- [Saved entries]
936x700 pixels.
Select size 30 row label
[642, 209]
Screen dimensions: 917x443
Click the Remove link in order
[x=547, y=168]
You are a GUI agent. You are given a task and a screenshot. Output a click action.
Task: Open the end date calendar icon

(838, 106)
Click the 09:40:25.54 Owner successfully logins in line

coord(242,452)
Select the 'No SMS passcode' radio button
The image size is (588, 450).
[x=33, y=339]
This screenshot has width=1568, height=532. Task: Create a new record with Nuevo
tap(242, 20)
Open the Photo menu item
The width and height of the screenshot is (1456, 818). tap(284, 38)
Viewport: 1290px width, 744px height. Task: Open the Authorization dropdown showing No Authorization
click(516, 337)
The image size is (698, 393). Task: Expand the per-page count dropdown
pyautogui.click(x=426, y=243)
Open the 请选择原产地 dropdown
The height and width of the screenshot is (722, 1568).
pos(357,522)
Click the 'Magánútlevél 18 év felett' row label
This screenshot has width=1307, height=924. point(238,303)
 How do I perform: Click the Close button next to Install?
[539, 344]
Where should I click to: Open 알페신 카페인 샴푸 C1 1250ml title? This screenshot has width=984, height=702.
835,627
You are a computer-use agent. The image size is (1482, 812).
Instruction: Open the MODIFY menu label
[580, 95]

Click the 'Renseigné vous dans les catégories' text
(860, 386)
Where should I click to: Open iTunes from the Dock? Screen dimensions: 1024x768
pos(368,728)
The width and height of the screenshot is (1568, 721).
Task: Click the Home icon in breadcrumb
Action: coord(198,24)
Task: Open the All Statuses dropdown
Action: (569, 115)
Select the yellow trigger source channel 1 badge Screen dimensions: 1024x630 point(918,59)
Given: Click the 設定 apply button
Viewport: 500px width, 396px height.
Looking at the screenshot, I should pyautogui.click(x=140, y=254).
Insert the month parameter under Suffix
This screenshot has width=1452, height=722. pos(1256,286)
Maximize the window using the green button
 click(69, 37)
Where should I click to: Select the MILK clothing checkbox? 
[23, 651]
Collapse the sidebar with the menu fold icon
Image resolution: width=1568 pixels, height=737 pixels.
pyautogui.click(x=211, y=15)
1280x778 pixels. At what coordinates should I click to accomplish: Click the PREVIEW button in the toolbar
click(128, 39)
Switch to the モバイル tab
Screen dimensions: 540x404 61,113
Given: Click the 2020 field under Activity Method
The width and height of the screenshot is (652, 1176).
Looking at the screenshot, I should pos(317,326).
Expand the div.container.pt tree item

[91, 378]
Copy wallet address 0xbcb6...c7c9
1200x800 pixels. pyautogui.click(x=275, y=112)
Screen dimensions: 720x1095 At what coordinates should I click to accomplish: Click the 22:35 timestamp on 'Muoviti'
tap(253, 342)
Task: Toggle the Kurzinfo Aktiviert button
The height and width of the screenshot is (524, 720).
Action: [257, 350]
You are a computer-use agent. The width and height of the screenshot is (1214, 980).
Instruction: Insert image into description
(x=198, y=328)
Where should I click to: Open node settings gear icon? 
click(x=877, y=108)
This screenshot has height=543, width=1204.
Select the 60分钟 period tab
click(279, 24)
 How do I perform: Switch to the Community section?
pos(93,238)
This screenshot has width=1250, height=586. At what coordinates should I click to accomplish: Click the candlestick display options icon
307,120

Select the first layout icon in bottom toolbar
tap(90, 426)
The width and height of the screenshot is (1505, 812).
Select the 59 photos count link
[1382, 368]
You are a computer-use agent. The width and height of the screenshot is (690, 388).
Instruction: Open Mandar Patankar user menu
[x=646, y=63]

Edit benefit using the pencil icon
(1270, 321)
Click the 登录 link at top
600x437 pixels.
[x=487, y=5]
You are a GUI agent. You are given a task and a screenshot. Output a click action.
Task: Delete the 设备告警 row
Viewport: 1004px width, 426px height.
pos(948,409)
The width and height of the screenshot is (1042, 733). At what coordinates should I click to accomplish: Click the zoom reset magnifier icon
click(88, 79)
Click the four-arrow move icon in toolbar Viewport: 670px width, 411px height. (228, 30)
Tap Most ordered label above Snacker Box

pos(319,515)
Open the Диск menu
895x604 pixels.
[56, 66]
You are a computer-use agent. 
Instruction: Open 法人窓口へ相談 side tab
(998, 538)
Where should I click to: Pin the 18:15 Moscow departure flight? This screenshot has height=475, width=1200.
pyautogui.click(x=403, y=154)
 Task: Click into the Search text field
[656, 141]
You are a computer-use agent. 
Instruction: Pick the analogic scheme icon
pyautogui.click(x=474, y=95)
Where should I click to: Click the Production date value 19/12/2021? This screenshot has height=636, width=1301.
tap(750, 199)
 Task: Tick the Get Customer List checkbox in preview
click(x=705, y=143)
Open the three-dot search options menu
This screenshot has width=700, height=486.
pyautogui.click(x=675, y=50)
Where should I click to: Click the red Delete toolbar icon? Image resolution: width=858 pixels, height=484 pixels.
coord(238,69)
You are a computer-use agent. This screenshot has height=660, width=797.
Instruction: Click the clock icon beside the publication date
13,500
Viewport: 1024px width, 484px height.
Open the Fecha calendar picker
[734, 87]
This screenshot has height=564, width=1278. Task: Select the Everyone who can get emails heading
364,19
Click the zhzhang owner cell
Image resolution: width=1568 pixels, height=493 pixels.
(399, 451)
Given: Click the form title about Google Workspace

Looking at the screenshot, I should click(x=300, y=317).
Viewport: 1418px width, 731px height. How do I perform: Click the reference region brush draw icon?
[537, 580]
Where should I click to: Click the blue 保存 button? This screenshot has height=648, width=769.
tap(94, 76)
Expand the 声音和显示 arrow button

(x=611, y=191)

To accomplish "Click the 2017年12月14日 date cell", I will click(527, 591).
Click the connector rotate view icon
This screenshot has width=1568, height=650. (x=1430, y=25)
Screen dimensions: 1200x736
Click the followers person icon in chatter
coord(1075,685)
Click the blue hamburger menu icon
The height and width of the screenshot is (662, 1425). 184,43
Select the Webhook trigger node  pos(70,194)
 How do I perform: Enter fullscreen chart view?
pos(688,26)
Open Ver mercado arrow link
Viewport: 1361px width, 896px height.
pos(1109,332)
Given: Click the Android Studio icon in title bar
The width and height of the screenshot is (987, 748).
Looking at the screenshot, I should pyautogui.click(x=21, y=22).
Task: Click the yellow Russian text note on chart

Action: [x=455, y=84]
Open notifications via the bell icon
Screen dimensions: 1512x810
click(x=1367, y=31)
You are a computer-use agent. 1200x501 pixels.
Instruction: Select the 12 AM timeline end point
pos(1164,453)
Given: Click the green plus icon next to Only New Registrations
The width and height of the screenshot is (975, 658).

- [WHAT YOU WILL DO] Search the records above for the word "agent" and give the number of lines where it occurs, nothing else.

- [WRITTEN ANSWER] 9